- _Problem_
From the entries that follow, copy exactly the lines beginning at the line holding "How do I perform: Expand the Followers" and continuing through the line holding "The height and width of the screenshot is (819, 1456).".

(Collected data)
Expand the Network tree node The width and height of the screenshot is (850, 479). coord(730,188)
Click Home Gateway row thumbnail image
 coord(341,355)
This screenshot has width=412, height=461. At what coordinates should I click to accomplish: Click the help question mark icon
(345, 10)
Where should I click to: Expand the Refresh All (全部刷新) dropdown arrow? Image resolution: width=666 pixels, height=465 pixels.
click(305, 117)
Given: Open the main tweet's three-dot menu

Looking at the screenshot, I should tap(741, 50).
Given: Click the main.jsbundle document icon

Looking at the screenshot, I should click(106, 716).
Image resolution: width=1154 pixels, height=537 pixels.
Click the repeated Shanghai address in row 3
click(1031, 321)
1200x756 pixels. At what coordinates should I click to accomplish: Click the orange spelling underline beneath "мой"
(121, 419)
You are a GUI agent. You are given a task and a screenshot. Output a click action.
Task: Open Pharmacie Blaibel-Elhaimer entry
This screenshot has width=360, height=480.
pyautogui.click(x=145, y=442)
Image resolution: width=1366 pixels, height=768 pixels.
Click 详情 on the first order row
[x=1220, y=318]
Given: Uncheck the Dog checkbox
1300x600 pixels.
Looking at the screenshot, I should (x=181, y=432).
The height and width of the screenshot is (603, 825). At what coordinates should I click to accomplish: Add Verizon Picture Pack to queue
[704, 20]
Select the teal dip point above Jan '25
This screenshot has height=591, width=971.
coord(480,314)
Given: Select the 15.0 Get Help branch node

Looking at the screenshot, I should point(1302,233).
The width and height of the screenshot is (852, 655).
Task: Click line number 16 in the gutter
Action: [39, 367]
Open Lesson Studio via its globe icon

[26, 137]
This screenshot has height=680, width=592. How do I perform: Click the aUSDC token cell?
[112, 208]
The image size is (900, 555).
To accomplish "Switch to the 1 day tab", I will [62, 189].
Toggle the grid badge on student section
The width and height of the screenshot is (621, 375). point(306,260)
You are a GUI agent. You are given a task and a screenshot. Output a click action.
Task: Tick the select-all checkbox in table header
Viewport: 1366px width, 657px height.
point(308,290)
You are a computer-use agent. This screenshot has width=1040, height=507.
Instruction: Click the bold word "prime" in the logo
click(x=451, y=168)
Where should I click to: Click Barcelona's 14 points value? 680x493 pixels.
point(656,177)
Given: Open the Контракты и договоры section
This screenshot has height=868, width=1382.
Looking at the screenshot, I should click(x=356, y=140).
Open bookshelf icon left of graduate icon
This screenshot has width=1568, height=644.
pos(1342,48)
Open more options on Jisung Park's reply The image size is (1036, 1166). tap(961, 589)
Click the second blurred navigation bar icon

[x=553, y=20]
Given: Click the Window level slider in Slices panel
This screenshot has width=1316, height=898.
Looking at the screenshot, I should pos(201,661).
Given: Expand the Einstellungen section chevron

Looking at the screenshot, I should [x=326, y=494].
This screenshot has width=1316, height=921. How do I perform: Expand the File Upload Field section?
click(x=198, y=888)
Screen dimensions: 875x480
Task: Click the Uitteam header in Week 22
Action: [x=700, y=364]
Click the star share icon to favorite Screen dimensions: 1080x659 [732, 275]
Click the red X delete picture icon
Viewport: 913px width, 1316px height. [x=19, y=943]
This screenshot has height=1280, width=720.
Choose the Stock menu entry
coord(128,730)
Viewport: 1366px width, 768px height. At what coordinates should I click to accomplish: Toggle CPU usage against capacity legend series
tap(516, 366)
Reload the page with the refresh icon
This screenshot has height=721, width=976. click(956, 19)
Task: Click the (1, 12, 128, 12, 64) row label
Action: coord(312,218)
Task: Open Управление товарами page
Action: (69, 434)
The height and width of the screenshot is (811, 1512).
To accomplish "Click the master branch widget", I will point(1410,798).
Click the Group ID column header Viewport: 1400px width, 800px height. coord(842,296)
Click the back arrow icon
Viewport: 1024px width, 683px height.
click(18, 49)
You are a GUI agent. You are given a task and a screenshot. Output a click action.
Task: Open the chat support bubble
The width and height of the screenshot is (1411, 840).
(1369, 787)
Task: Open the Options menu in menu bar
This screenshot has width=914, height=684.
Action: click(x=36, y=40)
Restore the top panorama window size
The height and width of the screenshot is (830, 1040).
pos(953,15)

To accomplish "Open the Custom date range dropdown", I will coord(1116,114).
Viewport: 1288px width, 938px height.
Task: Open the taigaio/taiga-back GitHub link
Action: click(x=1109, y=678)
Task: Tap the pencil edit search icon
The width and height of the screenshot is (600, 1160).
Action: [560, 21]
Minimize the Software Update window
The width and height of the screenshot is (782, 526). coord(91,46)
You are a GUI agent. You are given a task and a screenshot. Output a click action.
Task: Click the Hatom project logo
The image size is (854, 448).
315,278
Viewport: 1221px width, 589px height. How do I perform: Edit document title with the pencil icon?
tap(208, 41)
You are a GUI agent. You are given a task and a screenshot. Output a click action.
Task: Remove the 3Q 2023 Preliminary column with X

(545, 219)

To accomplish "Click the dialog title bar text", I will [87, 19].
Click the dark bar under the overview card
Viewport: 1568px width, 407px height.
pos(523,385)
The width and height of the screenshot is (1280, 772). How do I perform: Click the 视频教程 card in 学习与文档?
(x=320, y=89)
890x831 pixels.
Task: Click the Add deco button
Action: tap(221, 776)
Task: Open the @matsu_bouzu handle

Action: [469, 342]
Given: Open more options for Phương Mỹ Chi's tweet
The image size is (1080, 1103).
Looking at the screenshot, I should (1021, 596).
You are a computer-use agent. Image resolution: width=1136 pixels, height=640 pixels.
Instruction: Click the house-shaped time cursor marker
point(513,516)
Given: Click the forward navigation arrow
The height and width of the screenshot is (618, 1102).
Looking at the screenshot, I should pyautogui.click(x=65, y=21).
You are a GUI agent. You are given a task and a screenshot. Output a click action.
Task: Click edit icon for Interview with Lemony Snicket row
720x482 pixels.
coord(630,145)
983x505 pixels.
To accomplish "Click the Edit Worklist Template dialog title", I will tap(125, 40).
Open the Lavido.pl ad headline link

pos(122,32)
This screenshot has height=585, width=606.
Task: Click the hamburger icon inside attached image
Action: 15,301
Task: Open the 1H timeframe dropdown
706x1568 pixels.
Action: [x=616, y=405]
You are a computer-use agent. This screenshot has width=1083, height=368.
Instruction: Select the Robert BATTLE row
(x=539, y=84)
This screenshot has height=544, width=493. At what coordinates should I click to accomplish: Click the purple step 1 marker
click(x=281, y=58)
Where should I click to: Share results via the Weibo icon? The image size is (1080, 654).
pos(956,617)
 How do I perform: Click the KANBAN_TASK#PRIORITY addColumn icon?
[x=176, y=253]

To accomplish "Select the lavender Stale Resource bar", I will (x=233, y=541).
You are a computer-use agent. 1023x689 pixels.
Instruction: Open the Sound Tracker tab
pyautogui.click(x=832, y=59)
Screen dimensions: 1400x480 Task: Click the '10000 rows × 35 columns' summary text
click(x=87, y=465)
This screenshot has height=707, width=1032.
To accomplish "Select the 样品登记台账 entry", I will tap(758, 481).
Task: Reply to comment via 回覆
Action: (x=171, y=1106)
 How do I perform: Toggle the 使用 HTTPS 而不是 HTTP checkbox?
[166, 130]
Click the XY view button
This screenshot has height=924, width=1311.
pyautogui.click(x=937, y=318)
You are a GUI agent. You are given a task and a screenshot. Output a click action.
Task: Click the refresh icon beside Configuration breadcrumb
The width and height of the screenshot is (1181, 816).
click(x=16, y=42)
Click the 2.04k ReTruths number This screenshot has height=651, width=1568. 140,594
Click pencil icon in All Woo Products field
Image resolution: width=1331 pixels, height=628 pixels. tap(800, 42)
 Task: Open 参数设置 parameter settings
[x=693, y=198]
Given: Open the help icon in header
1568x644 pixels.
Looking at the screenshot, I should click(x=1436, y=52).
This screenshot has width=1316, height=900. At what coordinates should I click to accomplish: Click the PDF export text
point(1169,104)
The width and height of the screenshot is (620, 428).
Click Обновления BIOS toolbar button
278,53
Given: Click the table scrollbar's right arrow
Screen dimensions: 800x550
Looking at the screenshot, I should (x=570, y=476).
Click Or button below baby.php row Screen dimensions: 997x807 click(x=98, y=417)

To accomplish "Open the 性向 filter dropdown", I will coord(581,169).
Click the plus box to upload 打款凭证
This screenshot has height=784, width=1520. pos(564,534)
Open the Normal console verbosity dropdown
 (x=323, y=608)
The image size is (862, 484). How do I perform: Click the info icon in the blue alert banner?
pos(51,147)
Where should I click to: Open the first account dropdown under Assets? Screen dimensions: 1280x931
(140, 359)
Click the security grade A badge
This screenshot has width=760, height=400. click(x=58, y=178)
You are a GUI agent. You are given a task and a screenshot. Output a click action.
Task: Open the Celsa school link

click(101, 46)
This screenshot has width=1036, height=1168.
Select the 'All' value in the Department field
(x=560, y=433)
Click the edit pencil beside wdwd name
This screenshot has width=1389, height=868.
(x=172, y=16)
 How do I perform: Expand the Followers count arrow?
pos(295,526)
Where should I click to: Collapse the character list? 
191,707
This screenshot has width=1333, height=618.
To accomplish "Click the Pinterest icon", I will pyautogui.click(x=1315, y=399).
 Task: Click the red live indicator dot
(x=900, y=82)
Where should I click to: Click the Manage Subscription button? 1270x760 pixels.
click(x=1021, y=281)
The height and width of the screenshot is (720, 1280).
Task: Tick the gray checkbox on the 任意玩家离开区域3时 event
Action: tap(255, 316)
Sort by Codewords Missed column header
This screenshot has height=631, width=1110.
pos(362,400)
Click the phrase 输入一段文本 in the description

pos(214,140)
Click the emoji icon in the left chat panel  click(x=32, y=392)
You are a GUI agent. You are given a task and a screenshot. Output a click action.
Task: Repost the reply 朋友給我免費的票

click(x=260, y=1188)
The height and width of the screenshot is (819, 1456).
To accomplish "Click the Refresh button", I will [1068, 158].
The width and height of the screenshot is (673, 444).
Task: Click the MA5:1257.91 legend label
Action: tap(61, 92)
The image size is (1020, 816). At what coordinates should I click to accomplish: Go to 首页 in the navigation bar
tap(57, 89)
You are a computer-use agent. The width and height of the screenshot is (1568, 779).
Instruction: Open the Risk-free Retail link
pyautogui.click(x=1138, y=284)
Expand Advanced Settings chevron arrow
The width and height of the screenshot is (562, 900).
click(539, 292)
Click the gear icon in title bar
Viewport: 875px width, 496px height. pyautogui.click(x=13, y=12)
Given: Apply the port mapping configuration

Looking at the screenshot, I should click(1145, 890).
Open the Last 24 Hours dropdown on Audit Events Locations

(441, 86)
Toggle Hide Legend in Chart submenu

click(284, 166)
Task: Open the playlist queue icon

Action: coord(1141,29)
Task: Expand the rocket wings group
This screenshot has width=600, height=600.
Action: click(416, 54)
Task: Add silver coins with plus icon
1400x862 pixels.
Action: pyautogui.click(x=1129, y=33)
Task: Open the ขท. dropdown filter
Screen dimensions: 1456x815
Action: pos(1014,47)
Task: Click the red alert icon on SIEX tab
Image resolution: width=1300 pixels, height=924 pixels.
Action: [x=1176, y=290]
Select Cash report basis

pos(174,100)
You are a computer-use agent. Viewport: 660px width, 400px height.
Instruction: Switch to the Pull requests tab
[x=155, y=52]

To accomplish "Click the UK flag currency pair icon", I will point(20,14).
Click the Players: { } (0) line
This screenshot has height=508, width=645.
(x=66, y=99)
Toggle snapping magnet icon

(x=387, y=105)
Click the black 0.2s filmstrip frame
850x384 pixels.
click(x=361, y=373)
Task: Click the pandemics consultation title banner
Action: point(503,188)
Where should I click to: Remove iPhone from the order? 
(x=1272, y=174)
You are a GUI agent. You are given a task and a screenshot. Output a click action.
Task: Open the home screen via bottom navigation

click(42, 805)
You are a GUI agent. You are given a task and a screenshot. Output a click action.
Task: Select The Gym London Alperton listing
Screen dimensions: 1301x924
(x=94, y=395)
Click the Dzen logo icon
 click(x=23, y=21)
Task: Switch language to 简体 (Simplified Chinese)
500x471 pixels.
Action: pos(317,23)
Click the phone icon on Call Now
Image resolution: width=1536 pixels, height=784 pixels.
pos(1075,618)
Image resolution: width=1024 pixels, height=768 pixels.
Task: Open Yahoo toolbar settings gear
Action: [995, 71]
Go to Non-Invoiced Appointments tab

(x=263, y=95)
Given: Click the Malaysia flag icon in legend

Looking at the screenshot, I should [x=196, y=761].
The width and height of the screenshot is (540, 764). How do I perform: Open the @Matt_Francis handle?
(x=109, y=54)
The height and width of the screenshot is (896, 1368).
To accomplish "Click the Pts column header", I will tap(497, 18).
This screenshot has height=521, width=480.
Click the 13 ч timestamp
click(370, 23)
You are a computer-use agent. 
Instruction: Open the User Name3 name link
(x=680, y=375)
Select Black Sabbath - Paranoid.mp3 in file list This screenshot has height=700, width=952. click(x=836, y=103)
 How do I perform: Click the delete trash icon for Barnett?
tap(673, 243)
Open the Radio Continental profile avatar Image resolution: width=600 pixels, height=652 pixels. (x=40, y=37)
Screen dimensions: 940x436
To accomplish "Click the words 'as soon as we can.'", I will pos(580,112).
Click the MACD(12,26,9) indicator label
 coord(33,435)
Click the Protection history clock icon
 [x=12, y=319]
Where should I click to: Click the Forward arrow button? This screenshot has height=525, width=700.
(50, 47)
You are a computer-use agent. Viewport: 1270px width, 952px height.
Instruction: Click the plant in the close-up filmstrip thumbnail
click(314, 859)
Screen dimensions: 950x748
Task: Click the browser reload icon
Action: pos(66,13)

- _Finished task_
 How do I perform: Expand the Followers count arrow?
pos(295,526)
Where should I click to: Collapse the character list? 
191,707
This screenshot has width=1333, height=618.
To accomplish "Click the Pinterest icon", I will pyautogui.click(x=1315, y=399).
 Task: Click the red live indicator dot
(x=900, y=82)
Where should I click to: Click the Manage Subscription button? 1270x760 pixels.
click(x=1021, y=281)
The height and width of the screenshot is (720, 1280).
Task: Tick the gray checkbox on the 任意玩家离开区域3时 event
Action: tap(255, 316)
Sort by Codewords Missed column header
This screenshot has height=631, width=1110.
pos(362,400)
Click the phrase 输入一段文本 in the description

pos(214,140)
Click the emoji icon in the left chat panel  click(x=32, y=392)
You are a GUI agent. You are given a task and a screenshot. Output a click action.
Task: Repost the reply 朋友給我免費的票

click(x=260, y=1188)
The height and width of the screenshot is (819, 1456).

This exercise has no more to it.